Return every line of the records that contains the word "coordinates", matching case exactly.

### RAW DATA
* Begin *

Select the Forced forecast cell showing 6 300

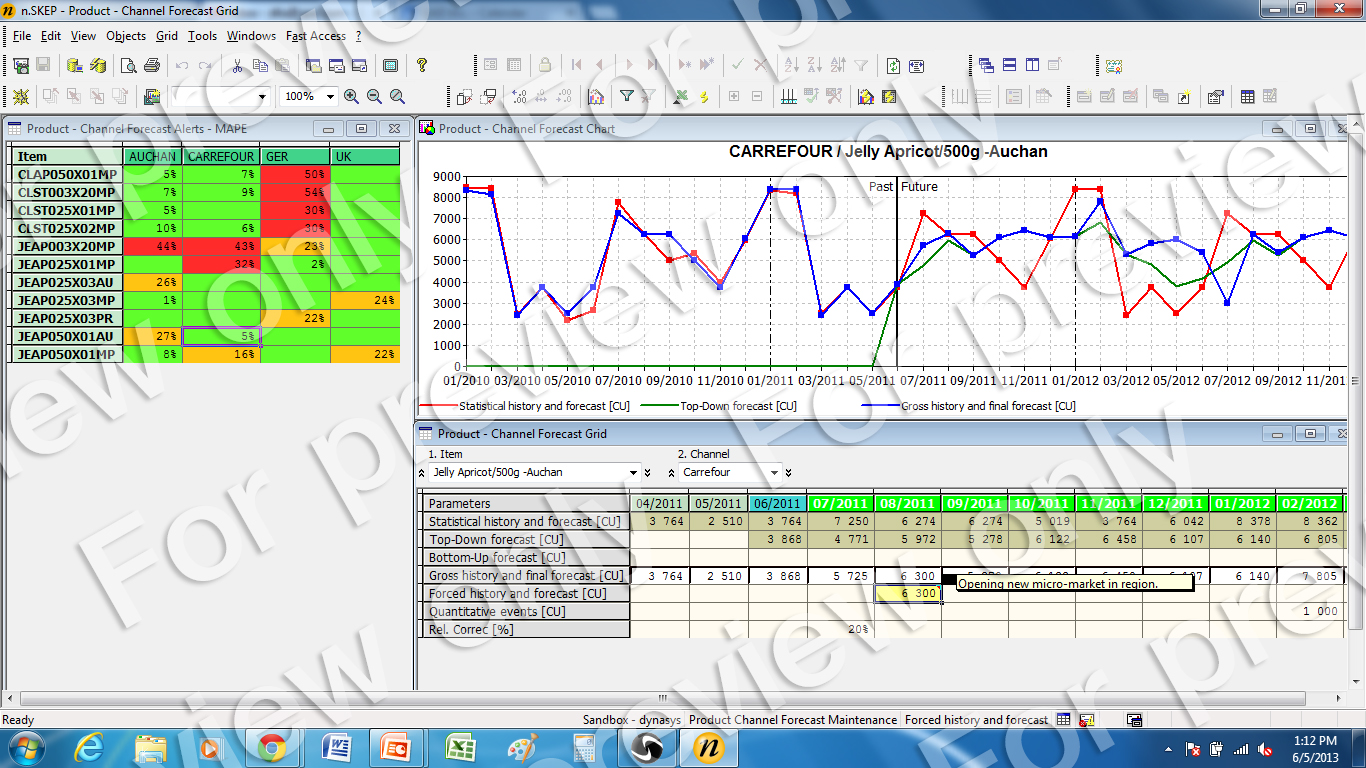pyautogui.click(x=908, y=594)
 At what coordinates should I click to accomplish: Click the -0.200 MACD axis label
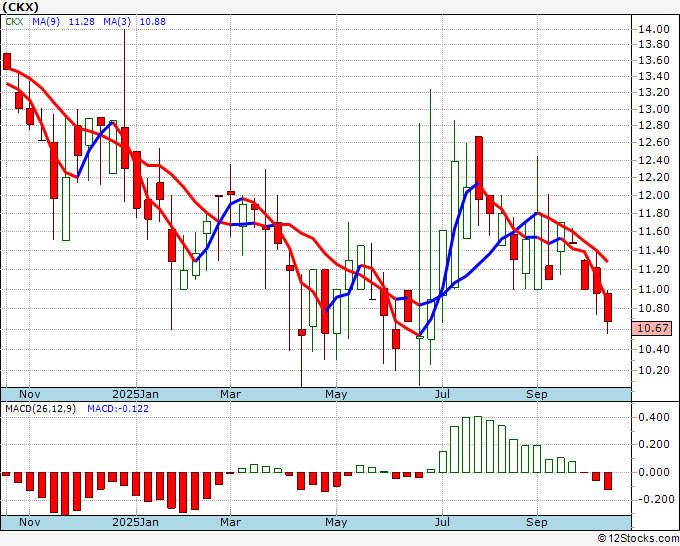pyautogui.click(x=653, y=499)

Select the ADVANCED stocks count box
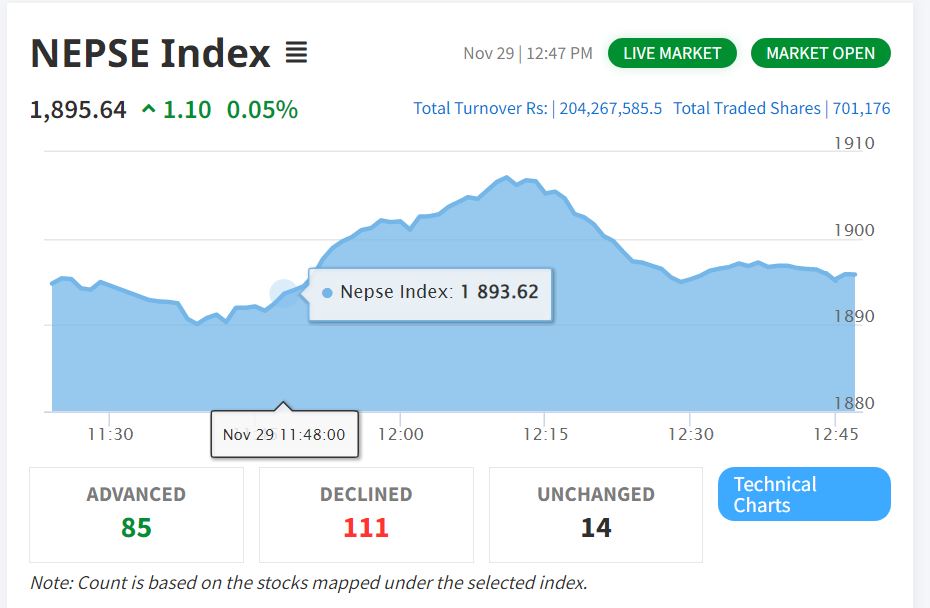(x=136, y=514)
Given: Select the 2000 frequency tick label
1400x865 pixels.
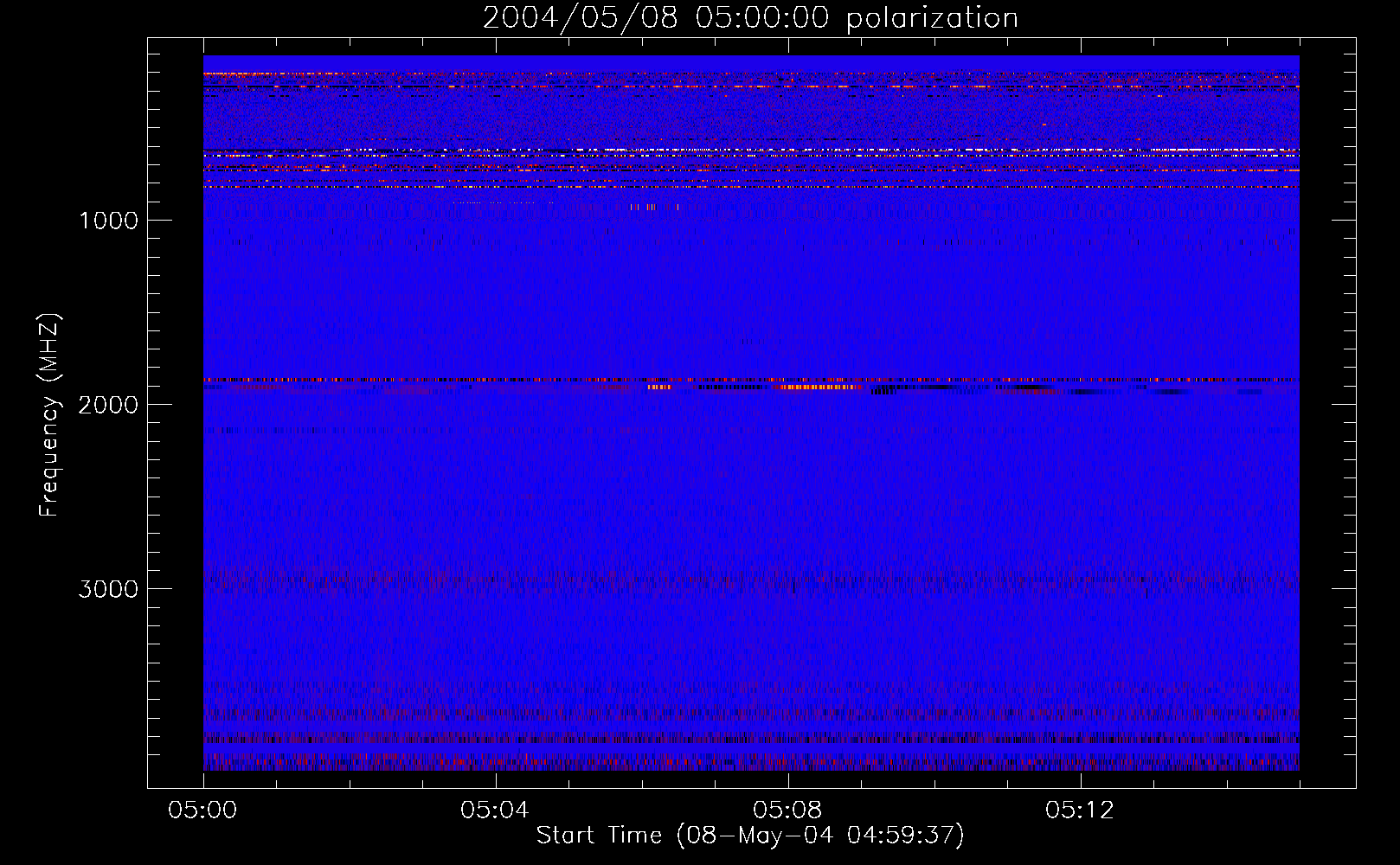Looking at the screenshot, I should (x=108, y=405).
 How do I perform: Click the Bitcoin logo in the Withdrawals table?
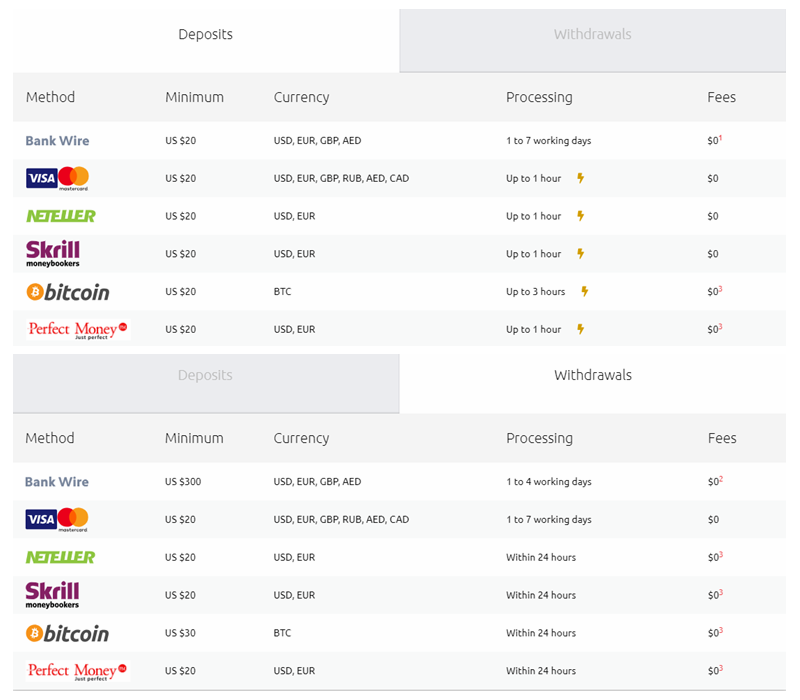pos(66,632)
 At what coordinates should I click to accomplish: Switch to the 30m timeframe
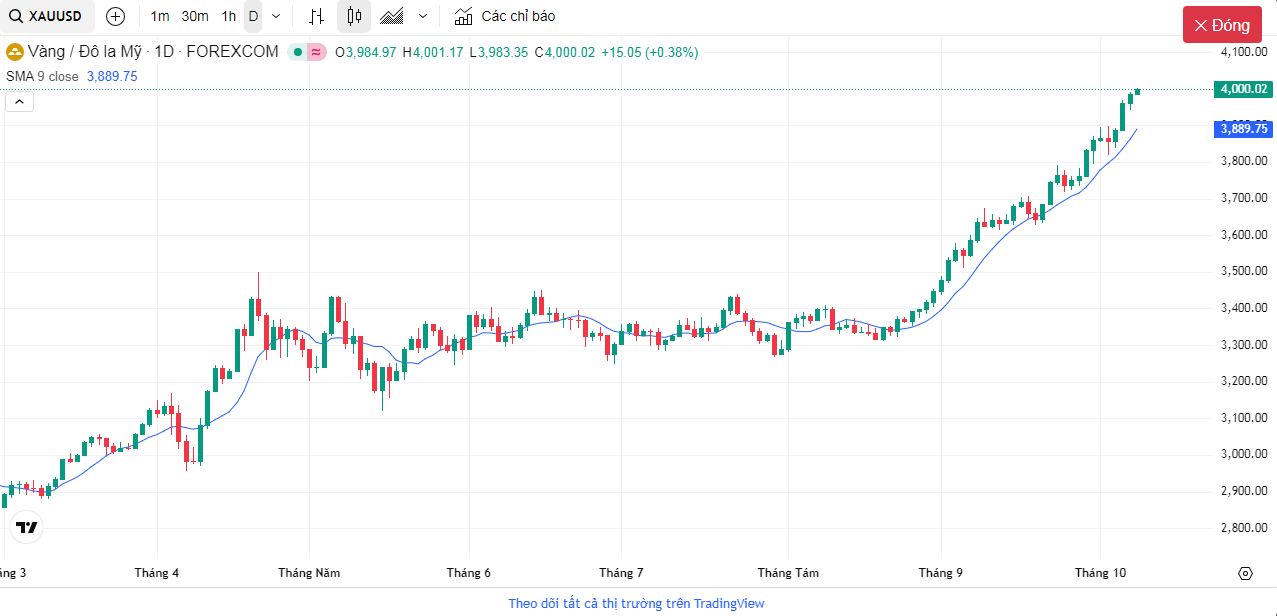(195, 16)
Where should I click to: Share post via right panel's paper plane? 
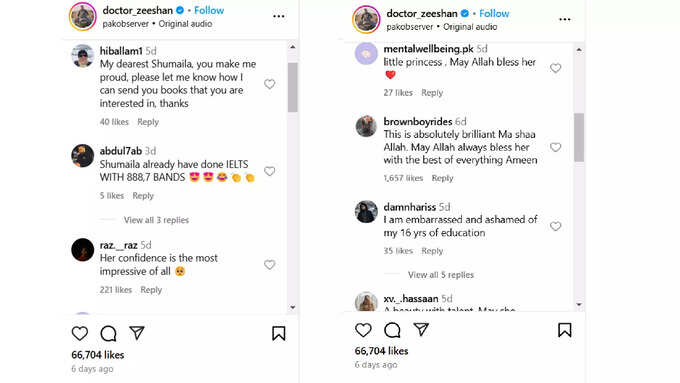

* End *

### RESULT FOR THIS TASK
 At what coordinates should I click to accomplish: Click the -0.200 MACD axis label
 At what coordinates should I click to accomplish: Switch to the 30m timeframe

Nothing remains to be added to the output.